**The exercise:** Extend the forum thread below on which dog breed mixes would have the worst temperaments, writing on from the point where it stops.

**Document excerpt:**
##############################

We've all done this from the physical appearance and compounding health issues point of view I think, but what about temperaments. 

What do you think would just be a train-wreck? Is there anything?


----------



## GrinningDog (Mar 26, 2010)

Knowing what features of my border collie mix I value and which are challenging:

BC x hound-y hound: Energy and drive of a BC with the voice, nose, and motivational challenge of a hound

BC x terrier-y terrier: I know people breed these for sport, and I know WHY, but owning one would kill me. Add feisty, vocal, tenacious, dog-selective, and abundantly affectionate to certain traits of my dog? Oh my God, nooo.


----------



## PatriciafromCO (Oct 7, 2012)

lol.. in my book any terrier because of their design to pack so much in a small package would be a hand full,, I can't imagine mixing more terrier in to the mix..


----------



## zeronightfarm (Jun 15, 2011)

Any thing poo, because its always crap shoot, you never know what you will end up with, and a lot of them have really bad temperaments.


----------



## CptJack (Jun 3, 2012)

My vote at the moment is herding + guardian. The reasons are kind of obvious, but. 

You combine intelligence, drive and energy (as well as a tendency to bond hard with a single person) with stubborn, protective and enormous and the result is... something. 

Well, it'll herd and guard your livestock, I guess? If you can convince it to care. They're popular/fairly common (though usually BCXPyr), but it just seems like a conflict to me, even if you remove Thud's weirdness from the concept.


----------



## Kayota (Aug 14, 2009)

I am almost convinced that Faxon is husky and something herding with a hint of hound. Why? Because walks are just... wow. She walks fine on a leash but once she finds a scent no amount of pulling, calling or coercing will budge her. She can also be a little slow to learn during training even though she's quite eager to learn. Luckily that nose isn't enough to lead her away when I have her off leash in my yard.

Terrier/chihuahua is perfect. I would have another in a heartbeat after Roxie's passed on. Although her prey drive and her over-excitableness when training/walking get to me sometimes, but those are probably both just the terrier side and nothing to do with the Chihuahua. Not to say I wouldn't have another Faxon--she's perfect too!


----------



## RedGermanPinscher (Jun 22, 2012)

Kirsten&Gypsy said:


> Knowing what features of my border collie mix I value and which are challenging:
> 
> BC x hound-y hound: Energy and drive of a BC with the voice, nose, and motivational challenge of a hound
> 
> BC x terrier-y terrier: I know people breed these for sport, and I know WHY, but owning one would kill me. Add feisty, vocal, tenacious, dog-selective, and abundantly affectionate to certain traits of my dog? Oh my God, nooo.


You just described my Dycen..


----------



## ThoseWordsAtBest (Mar 18, 2009)

Shambles x Malinois.


----------



## AmandaN (Apr 15, 2013)

Mal x BC (this dog was NUTS, totally NUTS)
Herder x Hound
Herder x Terrier
APBT x Dachshund


----------



## Abbylynn (Jul 7, 2011)

Dobie/Lab/Rottie/Husky ..... a complete basket case!


----------



## Aska (Jun 9, 2013)

##############################

**Recorded data:**
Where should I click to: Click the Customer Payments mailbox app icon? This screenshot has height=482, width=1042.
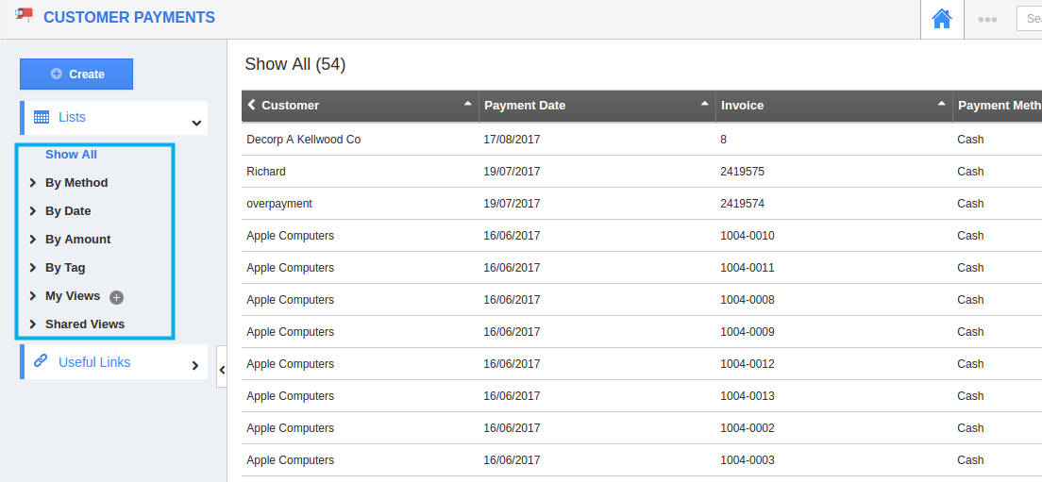[24, 15]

##############################

**Written response:**
I know a Shar Pei x Rottweiler mix. His litter was planned... 8 puppies, he's the only one alive today. His siblings all attacked their owners... and one killed a Papillon. Yasko, the only one alive, is dog aggressive and has bitten a human. The town is trying to put him down as well- he attacked a Schafer and almost killed it.

That's a train wreck!


----------



## kcomstoc (Mar 9, 2013)

APBT x Doxie I couldn't even imagine


----------



## Willowy (Dec 10, 2007)

I've always thought Pug/Beagle was a bad mix. Dachshund/Yorkie is another that's not so great. Theoretically, I think large terrier/herder is a bad one. The go-go-go of a herder with the prey drive of a terrier? Probably not what most people want.

I have heard of LGDs getting pregnant by coyotes, and I always thought those poor dogs must be so conflicted about what to do with the sheep .


----------



## packetsmom (Mar 21, 2013)

CptJack said:


> My vote at the moment is herding + guardian. The reasons are kind of obvious, but.
> 
> You combine intelligence, drive and energy (as well as a tendency to bond hard with a single person) with stubborn, protective and enormous and the result is... something.
> 
> Well, it'll herd and guard your livestock, I guess? If you can convince it to care. They're popular/fairly common (though usually BCXPyr), but it just seems like a conflict to me, even if you remove Thud's weirdness from the concept.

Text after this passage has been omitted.